On that basis, we encourage everyone to learn from climate politics. For a number of years, CO₂ has been valued and included in the figures of political proposals. Valuation has led to a better balance between monetary and climate considerations. That, in turn, has made it easier for decision makers to act and push the process in the green direction. EU quota prices have also helped fuel the debate, limit CO₂ emissions and, not least, establish CO₂ as a real commodity.

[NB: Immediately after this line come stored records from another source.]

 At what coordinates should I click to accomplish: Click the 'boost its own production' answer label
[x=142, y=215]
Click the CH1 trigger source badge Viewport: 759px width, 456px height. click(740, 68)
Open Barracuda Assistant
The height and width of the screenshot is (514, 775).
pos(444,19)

In terms of biodiversity protection, we still lack a market where biodiversity counts as a positive value. Indeed, little has been done to develop and agree on a uniform way of putting a figure on nature – on a green tree frog, an otter or grasslands. However, we saw a breakthrough early January thanks to a new report by Danish economists. In it, calculations show that our activities harm and contaminate the Danish nature in the order of around DKK 250 billion a year. The main item is estimated to be the threat against biodiversity – the loss of plant and animal species – as it will cost society around DKK 107 billion every single year. 

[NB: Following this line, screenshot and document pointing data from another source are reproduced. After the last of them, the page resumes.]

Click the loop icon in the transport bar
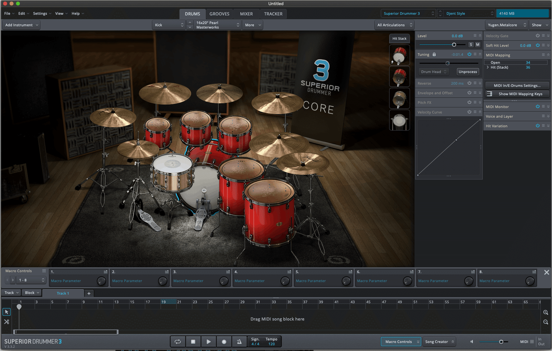552x351 pixels. [x=178, y=341]
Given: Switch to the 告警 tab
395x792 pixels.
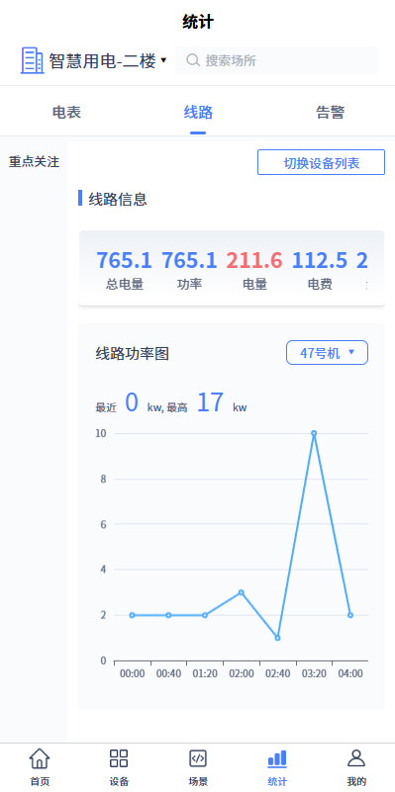Looking at the screenshot, I should [330, 112].
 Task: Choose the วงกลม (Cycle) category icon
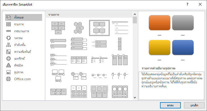tap(9, 38)
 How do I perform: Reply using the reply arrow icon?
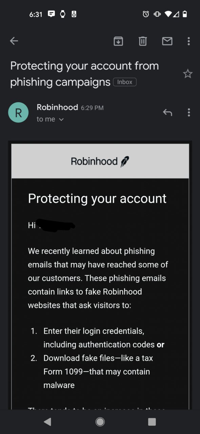(167, 112)
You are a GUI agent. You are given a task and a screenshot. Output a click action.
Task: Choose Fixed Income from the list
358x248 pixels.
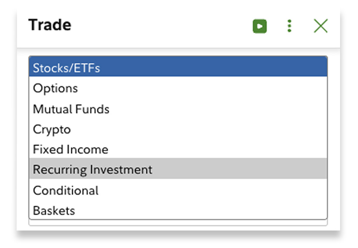[x=178, y=149]
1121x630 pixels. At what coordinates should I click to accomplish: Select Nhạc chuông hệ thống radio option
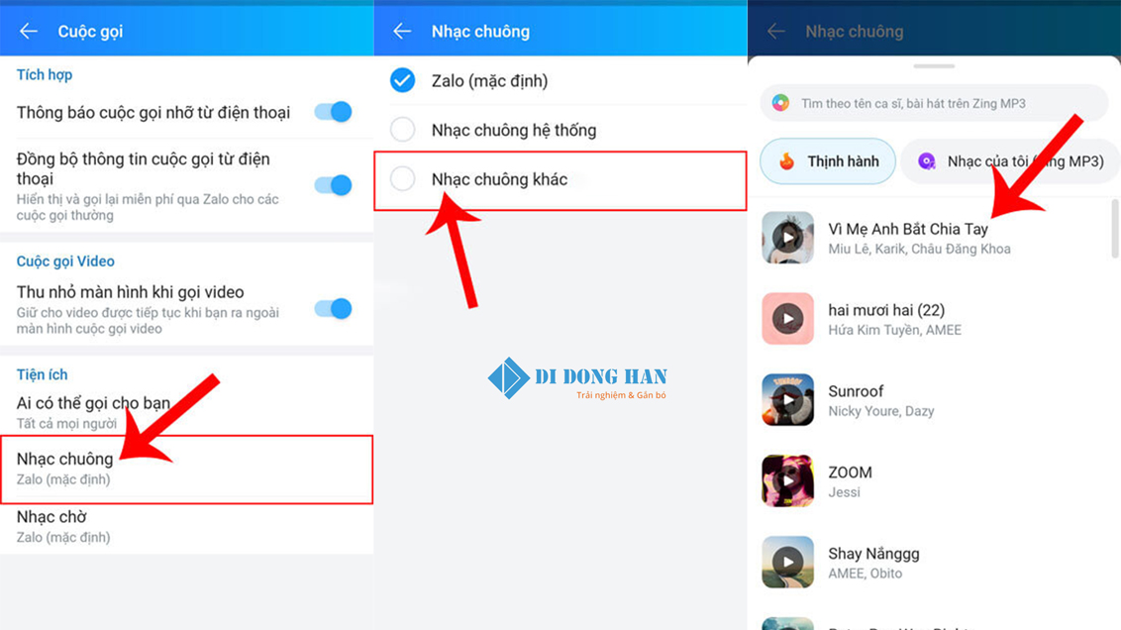[403, 130]
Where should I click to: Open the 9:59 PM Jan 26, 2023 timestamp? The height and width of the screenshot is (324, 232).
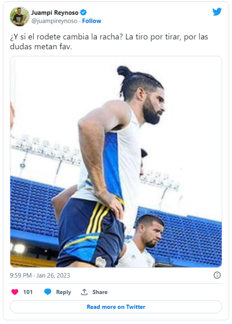tap(40, 276)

But there is a distance to go from the overall economic figure to valuing biodiversity and including any loss or gain from biodiversity in political proposals, or in a conventional business case, in order to include biodiversity as a stringent element in the decision-making basis. Defining one unit value for biodiversity is a complex though feasible exercise since the value will vary, both from species to species and depending on the geography. A zillion environmental economic studies have been prepared, accounting for people's willingness to pay for nature conservation, access to nature, the value of recreational areas, all the way down to the value of individual forest characteristics in DKK per year per household. 

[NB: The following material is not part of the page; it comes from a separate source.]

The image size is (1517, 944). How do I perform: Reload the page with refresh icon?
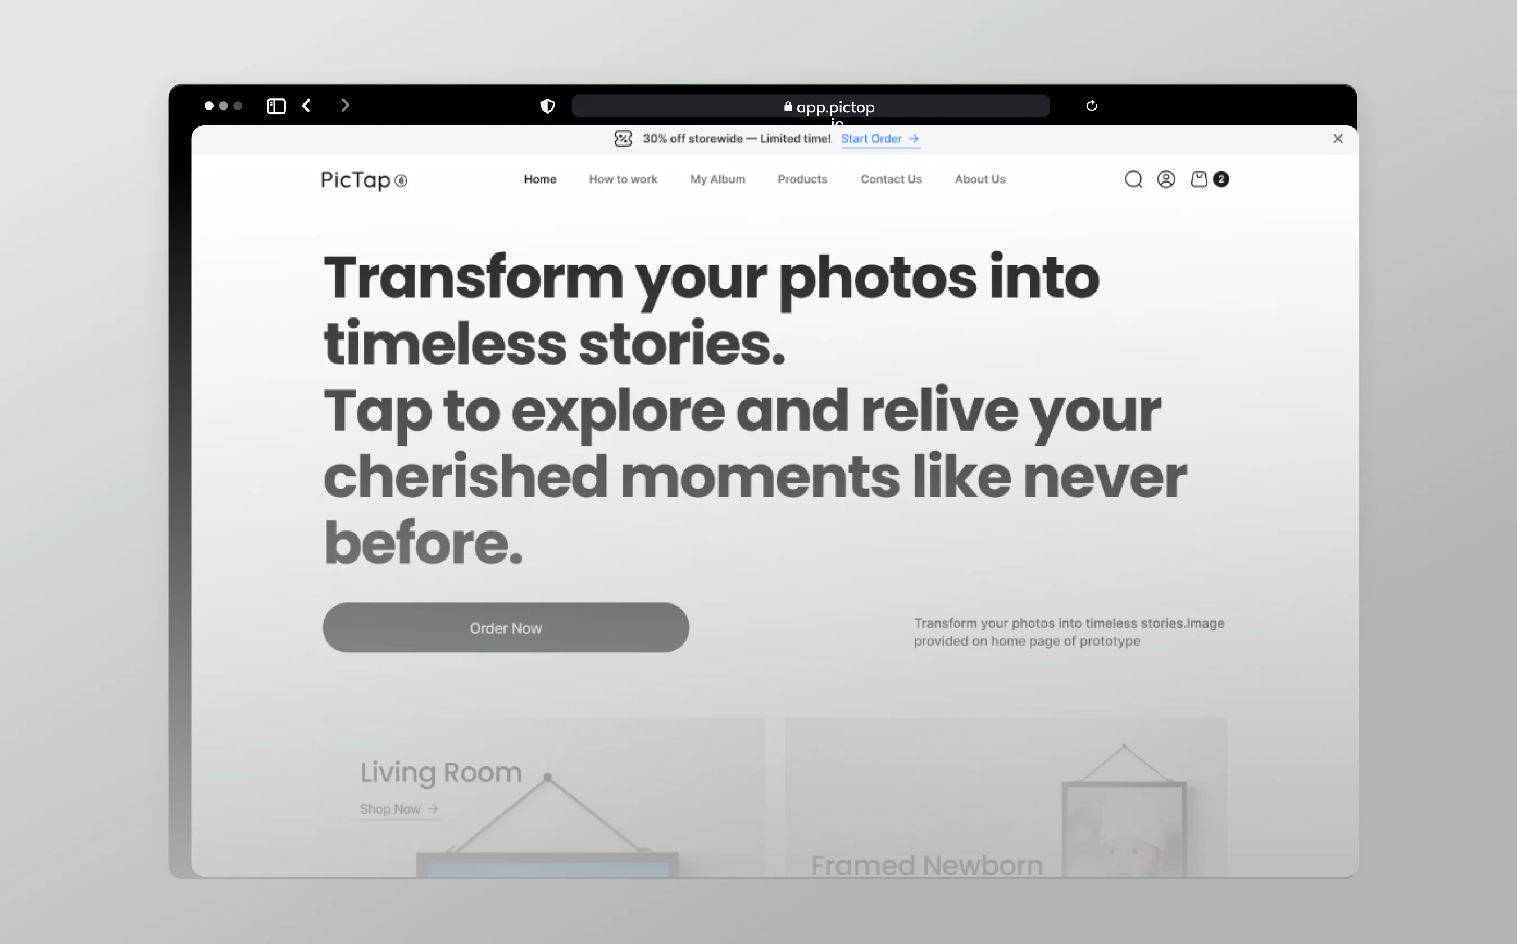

Therefore, we ask that the value of biodiversity be included as a fixed component in the decision-making basis for politicians and business cases for trade and industry. That way, we can make sure that gains, too, of protecting nature and biodiversity are included when it is time to decide how to best use our areas for nature conservation, foodstuff- and energy production. The way things are going, nature conservation is at risk of being under-prioritised because it cannot be valued. It's in society's interest to secure a sustainable future. For our children's and grandchildren's sake, we also need to create more and unbroken nature to solve the biodiversity crisis we are facing. Putting a figure on nature is a key piece of this puzzle.